▶ [Problem] No pictures go in the copy; everything else in the records below must be output exactly.

[Available data — start]

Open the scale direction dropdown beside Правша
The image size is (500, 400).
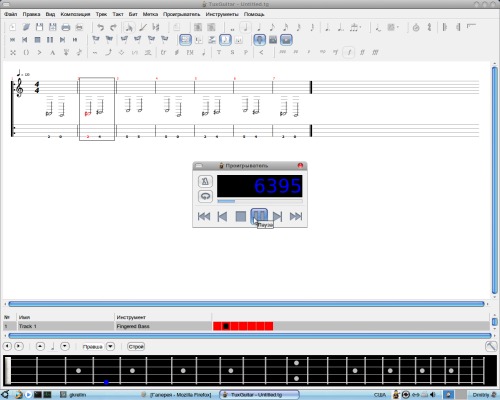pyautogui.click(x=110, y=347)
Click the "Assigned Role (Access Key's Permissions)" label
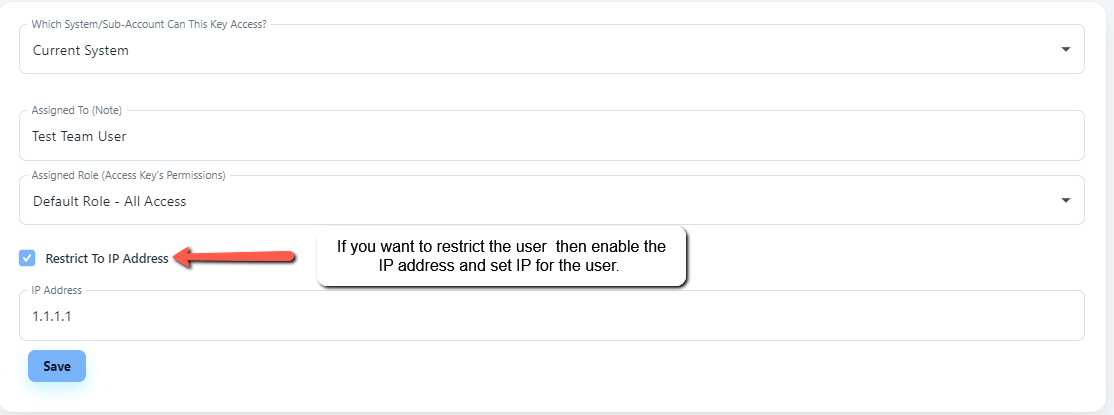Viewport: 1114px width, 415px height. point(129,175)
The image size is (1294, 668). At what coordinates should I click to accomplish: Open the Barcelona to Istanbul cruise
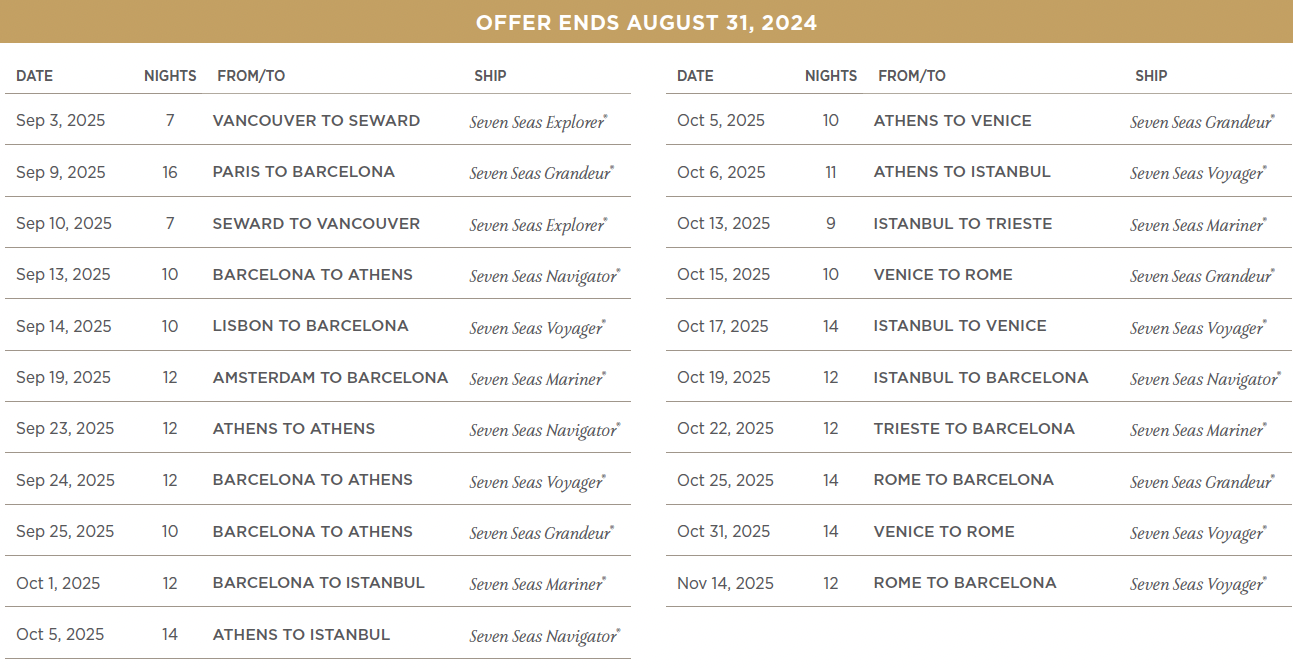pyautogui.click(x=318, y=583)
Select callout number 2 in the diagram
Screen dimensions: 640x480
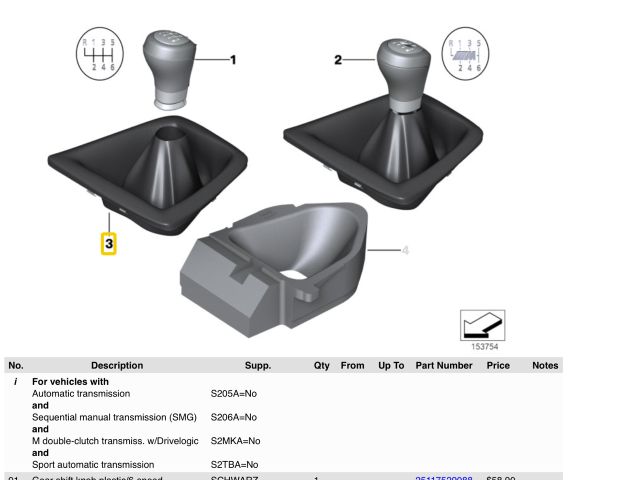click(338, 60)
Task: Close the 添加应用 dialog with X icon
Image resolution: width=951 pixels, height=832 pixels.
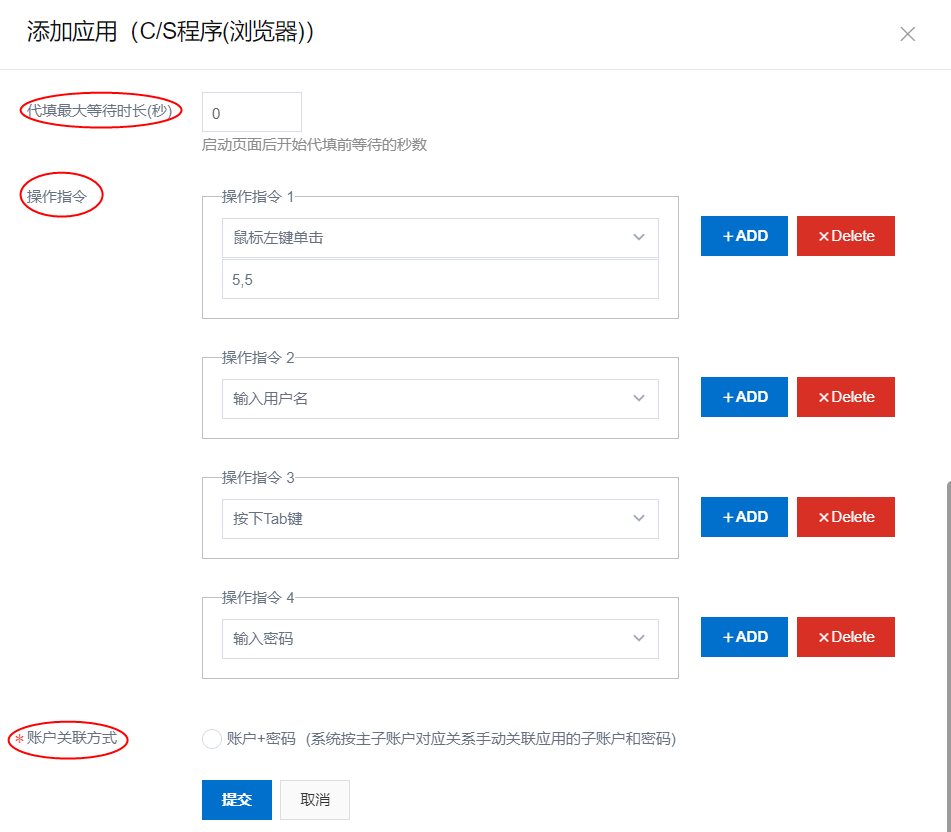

[Available data — finish]

▶ [Answer section]
Open the scale direction dropdown beside Правша
The image size is (500, 400).
pyautogui.click(x=110, y=347)
Click the "Assigned Role (Access Key's Permissions)" label
Viewport: 1114px width, 415px height. point(129,175)
The image size is (1294, 668). At what coordinates should I click to accomplish: Open the Barcelona to Istanbul cruise
pyautogui.click(x=318, y=583)
Select callout number 2 in the diagram
Screen dimensions: 640x480
click(338, 60)
Task: Close the 添加应用 dialog with X icon
Image resolution: width=951 pixels, height=832 pixels.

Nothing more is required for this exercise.